• _Exercise objective_: Copy out the listing lines from the one containing "The image size is (1367, 649)." up to and including the one containing "the pinned-thread arrow", with no changes.

• _Records supplied_:
++++++

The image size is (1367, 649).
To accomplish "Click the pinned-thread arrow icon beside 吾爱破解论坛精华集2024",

++++++

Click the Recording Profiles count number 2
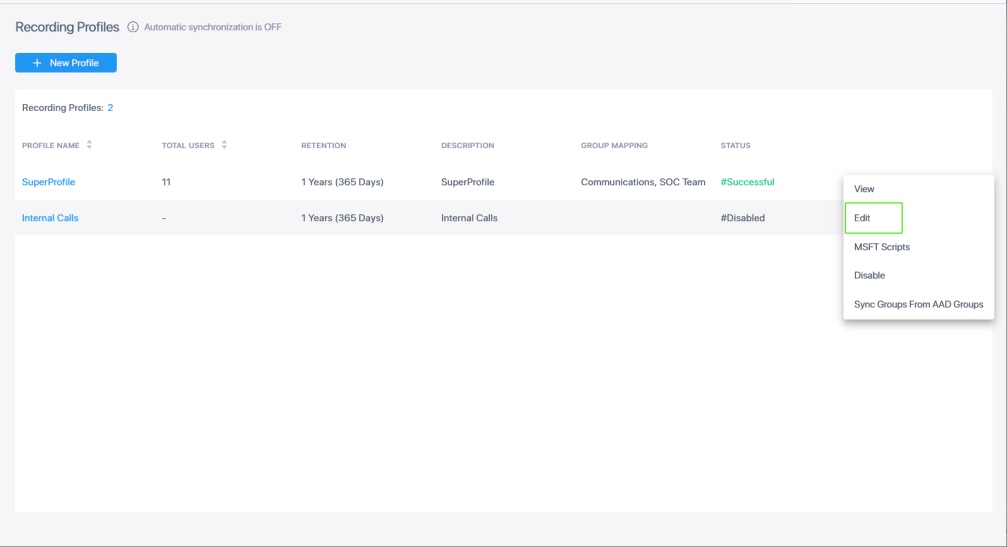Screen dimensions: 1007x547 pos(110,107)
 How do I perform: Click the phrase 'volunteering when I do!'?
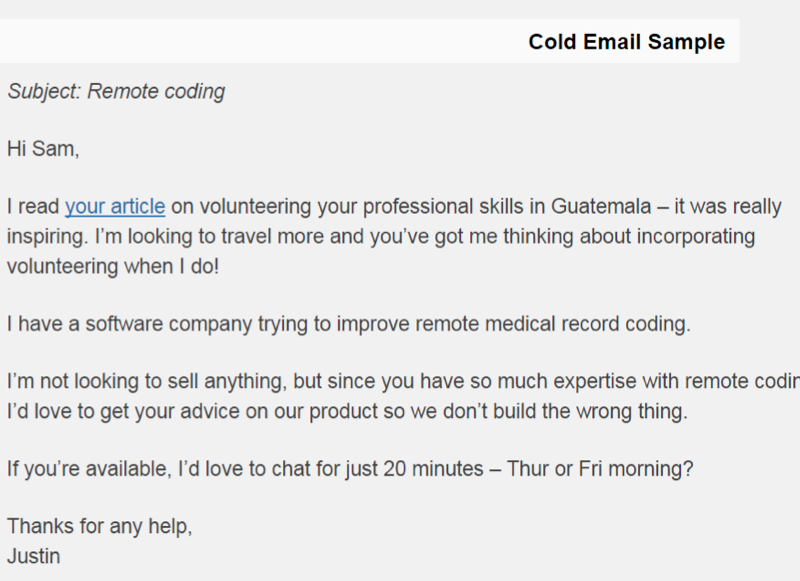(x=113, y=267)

++++++

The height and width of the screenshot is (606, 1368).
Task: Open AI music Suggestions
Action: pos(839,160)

++++++

• _Written response_:
The image size is (1367, 649).
To accomplish "Click the pinned-thread arrow icon beside 吾爱破解论坛精华集2024",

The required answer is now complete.